- **KURZE AUFGABE 1**:
Stimmen diese Aussagen mit dem Text über die Verlängerung der Berufungsbegründungsfrist überein? (a) Das Urteil wurde dem Prozessbevollmächtigten am 27. Juni 2014 zugestellt. (b) Die Rechtsbeschwerde der Beklagten wurde als zulässig angesehen. (c) Der Antrag auf Fristverlängerung wurde mit einem Schriftsatz vom 25. August 2014 gestellt. Antworte jeweils mit Ja oder Nein und zitiere die entscheidenden Worte aus dem Text wörtlich.
- **KURZE AUFGABE 2**:
Fahre mit dem Text über die Verlängerung der Berufungsbegründungsfrist nach seinem letzten Satz fort.

- **ENTNOMMENER TEXT**:
------------------------
Berufungsbegründungsfrist: Auslegung einer gewährten Fristverlängerung


Leitsatz

Beantragt der Prozessbevollmächtigte des Berufungsklägers, die Frist für die Berufungsbegründung "um einen Monat bis zum 22. September 2014 zu verlängern", obgleich die Monatsfrist nach § 520 Abs. 2 Satz 3 ZPO bis zum 29. September 2014 läuft, und verlängert der Vorsitzende auf diesen Antrag hin die Frist für die Berufungsbegründung bis zum 22. September 2014, so ist diese Fristverlängerungsverfügung in aller Regel nach ihrem objektivem Inhalt dahin zu verstehen, dass damit die Frist für die Berufungsbegründung - unter abschließender Verbescheidung des Fristverlängerungsantrags - lediglich bis zum 22. September 2014 verlängert und ein etwa weitergehender Antrag stillschweigend abgelehnt worden ist (Fortführung von BGH, Beschluss vom 21. Juni 1989, VIII ZB 5/89, NJW-RR 1989, 1278).

Tenor

Die Rechtsbeschwerde der Beklagten gegen den Beschluss des 10. Zivilsenats des [X.] vom 3. November 2014 wird auf ihre Kosten als unzulässig verworfen.

[X.]: 82.911,30 €

Gründe

I.

1

Die Klägerin verlangt von der [X.] restliches Honorar für Ingenieurleistungen nebst Zinsen sowie Ersatz vorprozessualer Rechtsverfolgungskosten.

2

Das [X.] hat der Klage mit Urteil vom 23. Juni 2014 ganz überwiegend stattgegeben. Dieses Urteil ist dem Prozessbevollmächtigten der [X.] am 27. Juni 2014 zugestellt worden.

3

Im [X.] an die Einlegung der Berufung im Namen der [X.] hat deren Prozessbevollmächtigter mit Schriftsatz vom 25. August 2014 beantragt, die Frist zur Begründung der Berufung "um einen Monat bis zum 22.09.2014 zu verlängern".
------------------------
- **BEREITGESTELLTE DATEN**:
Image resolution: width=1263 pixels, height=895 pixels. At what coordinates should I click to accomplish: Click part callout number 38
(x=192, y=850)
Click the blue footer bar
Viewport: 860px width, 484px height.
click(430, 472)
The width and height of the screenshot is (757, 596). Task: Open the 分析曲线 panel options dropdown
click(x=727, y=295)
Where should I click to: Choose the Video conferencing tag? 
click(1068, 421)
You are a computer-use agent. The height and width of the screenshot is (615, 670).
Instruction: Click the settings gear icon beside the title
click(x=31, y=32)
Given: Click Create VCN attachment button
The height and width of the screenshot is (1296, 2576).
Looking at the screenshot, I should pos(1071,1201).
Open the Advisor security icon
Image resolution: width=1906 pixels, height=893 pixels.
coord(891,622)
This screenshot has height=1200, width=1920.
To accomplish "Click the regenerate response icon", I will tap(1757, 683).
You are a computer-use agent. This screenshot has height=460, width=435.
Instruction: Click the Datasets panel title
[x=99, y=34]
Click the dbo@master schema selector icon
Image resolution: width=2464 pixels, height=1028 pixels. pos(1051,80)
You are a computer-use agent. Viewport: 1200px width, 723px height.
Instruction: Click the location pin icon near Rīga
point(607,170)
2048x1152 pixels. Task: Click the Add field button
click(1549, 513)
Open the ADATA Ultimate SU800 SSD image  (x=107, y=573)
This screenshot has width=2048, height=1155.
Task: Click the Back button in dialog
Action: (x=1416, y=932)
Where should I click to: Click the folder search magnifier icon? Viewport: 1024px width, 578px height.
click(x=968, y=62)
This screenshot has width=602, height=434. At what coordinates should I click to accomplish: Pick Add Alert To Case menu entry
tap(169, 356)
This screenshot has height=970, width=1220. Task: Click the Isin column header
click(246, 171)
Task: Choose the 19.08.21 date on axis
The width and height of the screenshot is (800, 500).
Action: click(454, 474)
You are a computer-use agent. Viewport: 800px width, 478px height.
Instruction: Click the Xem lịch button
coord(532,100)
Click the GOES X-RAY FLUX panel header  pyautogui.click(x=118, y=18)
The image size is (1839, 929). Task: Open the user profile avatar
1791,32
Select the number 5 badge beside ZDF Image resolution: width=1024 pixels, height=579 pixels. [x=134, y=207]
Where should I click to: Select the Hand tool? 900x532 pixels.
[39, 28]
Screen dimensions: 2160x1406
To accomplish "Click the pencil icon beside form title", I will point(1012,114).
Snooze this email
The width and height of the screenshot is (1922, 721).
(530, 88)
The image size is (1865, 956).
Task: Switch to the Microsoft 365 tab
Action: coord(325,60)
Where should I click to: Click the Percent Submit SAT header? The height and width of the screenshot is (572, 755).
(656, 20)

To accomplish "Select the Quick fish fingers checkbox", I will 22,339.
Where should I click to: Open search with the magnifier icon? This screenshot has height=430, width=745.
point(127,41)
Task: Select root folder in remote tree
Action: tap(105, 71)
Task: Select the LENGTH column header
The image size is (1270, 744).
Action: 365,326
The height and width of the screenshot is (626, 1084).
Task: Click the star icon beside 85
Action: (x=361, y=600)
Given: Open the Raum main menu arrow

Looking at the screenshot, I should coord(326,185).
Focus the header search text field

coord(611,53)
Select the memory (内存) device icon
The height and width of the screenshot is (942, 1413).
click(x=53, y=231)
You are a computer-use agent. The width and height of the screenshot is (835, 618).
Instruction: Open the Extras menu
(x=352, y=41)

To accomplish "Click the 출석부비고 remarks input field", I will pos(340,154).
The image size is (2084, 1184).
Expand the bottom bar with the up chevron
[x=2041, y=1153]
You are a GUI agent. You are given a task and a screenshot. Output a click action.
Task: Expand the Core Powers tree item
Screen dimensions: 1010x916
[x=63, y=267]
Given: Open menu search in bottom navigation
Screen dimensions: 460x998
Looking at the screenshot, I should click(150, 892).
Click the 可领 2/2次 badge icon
------------------------
- **ERGEBNIS DER AUFGABE 1**:
(a) Ja: „am 27. Juni 2014 zugestellt worden“
(b) Nein: „als unzulässig verworfen“
(c) Ja: „mit Schriftsatz vom 25. August 2014 beantragt“

- **ERGEBNIS DER AUFGABE 2**:
4

Am 26. August 2014 hat die stellvertretende Vorsitzende des [X.] verfügt:

"Auf begründeten Antrag des [X.]vertreters wird die Frist zur
Einreichung der Berufungsbegründung bis zum 22.09.2014 verlängert."

5

Die auf den 22. September 2014 datierte und an das Berufungsgericht adressierte Berufungsbegründung ist vom Prozessbevollmächtigten der [X.] per Telefax am 22. September 2014 um 23.53 Uhr versehentlich an das erstinstanzliche [X.] gefaxt worden. Da das Telefaxgerät des [X.]s defekt war, ist das Telefax auf dem Server des [X.]s gespeichert und am Morgen des 23. September 2014 beim [X.] ausgedruckt und an das Berufungsgericht weitergeleitet worden, bei dem es noch am selben Tag eingegangen ist. Zudem hat der Prozessbevollmächtigte der [X.] die Berufungsbegründung nochmals am 23. September 2014 direkt an das Berufungsgericht gefaxt (Eingang: 23. September 2014, 8:07 Uhr).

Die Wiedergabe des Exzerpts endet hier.